ORTA ÇAĞ FELSEFESİ’NE GİRİŞ
Orta Çağ Antik Çağ ile Modern Çağ arasında kalan tarihsel dönemi içeren felsefe faaliyeti; düşünce tarihinde M.S. 1. ya da 2. yüzyılla, 14. yüzyıl arasında kalan tarihsel kesiti tanımlamak için kullanılır.
Genel olarak baktığımızda Orta çağ Felsefesinin
kendi içinde dört ayrı geleneği ihtiva ettiğini görmekteyiz.
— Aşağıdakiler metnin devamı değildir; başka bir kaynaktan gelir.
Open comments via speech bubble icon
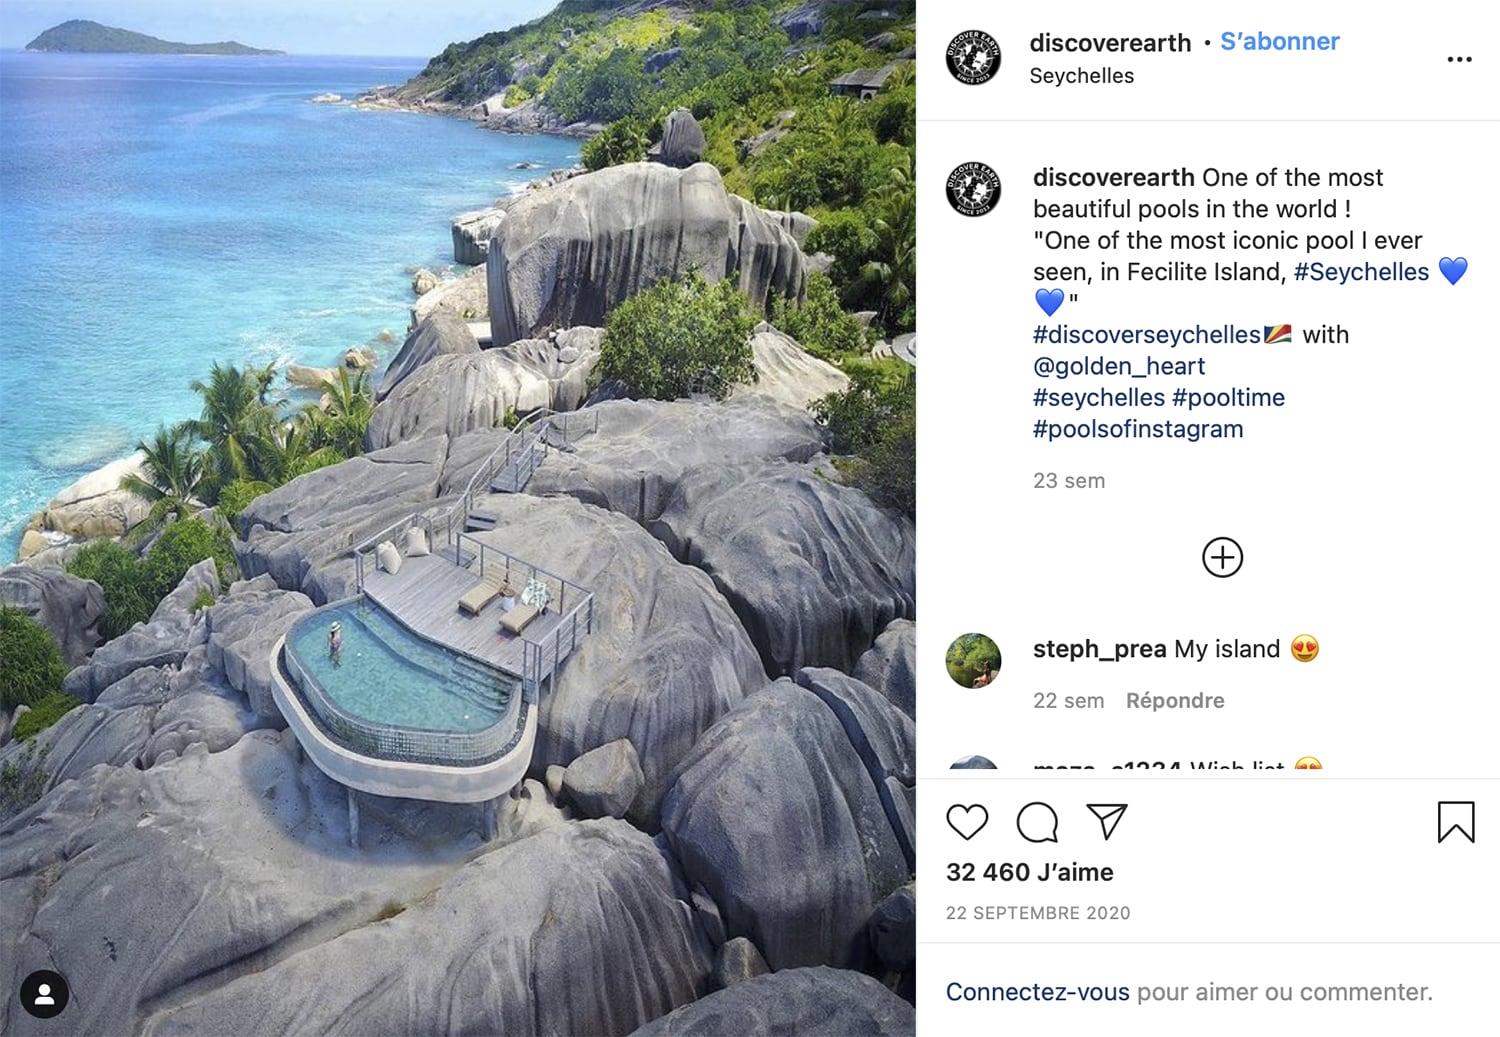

· Batı ya da Avrupa’da gelişip, Latince
ifade edilmiş olan Hıristiyan felsefesi,
· Doğuda İslam dünyasında zuhur etmiş ve
Arap dilinde ifade edilmiş olan İslam felsefesi
· Musevi düşünürler tarafından İbranice
ifade edilmiş olan Yahudi felsefesi
· Hıristiyan Bizans İmparatorluğu içinde
Grek diliyle ortaya konmuş olan Bizans felsefesi.
Hıristiyan
felsefesi, İslam felsefesi ve gerekse
Musevi ve Bizans felsefeleri göz önüne aldığımızda hepsinin ortak bir felsefi
mirastan Antik Yunan felsefesinden
beslendiklerini söylememiz mümkündür. Bu paylaşılan miras nedeniyle
sözünü ettiğimiz dört ayrı felsefe geleneğinin birbirleriyle yakın bir ilişki
içindedir.
Bütün
bu felsefi gelenekler tek Tanrılı dinlerin hâkim olduğu kültürlerin bir
parçasıdır ve ele aldıkları felsefi problemler hepsinde üç aşağı beş yukarı
aynıdır.
Dönemin Genel Özellikleri
İlk çağ Yunan felsefesi Antik Yunan ya da Atina halkına
ait, modern felsefe ise farklı uluslara mensup ayrı bireylerin ürettiği karakteristik
bir felsefesi bir yapıya sahiptir. Orta çağ felsefesi ise, bireylerin ve
halkların karakteristik özelliklerinin üstünde olan dini bir topluluğun, bir
ümmetin, Hıristiyan ya da İslam toplumunun veya Yahudi cemaatinin felsefesidir.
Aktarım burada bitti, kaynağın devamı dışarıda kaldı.